Opt in, opt out

Two of the comments on the post Why does Euthyphro hurt? help to clarify my questions about the phrase, “Pain is inevitable; suffering is optional.”  (I will discuss William’s comment on suffering and loss in a later post on grief.)

Terry’s point that pain is also optional gets at my problem with the word “inevitable.”  Previously I mentioned David Epstein’s article on how athletes perform through pain.  Epstein mostly focuses on the science of how we can ignore pain in situations of athletic competition, anger, war and battle.

Jon Kabat-Zinn likes to promote “mindfulness” as scientific.  The science implicit in the phrase “pain is inevitable” is the outmoded Cartesian model of pain: injury hits; nerves transmit; brain perceives. A new science has developed around pain as a dynamic, biopsychosocial neuromatrix.

Mark’s point about the latent hubris in this phrase gets at my fundamental problem with the totality of the phrase and its use.  The Unitarian minister Mike Young expands on this problem with “pain is inevitable; suffering is optional.”

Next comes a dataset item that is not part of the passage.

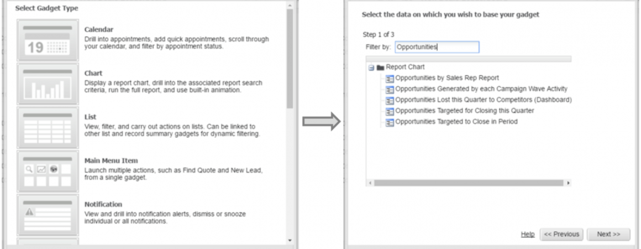Select the Calendar gadget thumbnail icon
The height and width of the screenshot is (249, 641).
tap(48, 40)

The problem with most of the formulations of it is that they seem to be saying that your suffering is your own damned fault. Suffering is NOT our fault. It is not that we choose to suffer. It is that no one has ever taught us how to choose not to. Not that we opt for it, but that we don’t opt not. There is a way not to suffer. Most of us don’t know it. Or, knowing it, don’t believe it’s possible for us.

As a student of the Buddha’s teachings, I have fundamental questions about the implication that this phrase captures the Four Noble Truths.  That the Four Noble Truths and the Eightfold Path show us how we can open up our suffering does not mean that we opted in to suffer.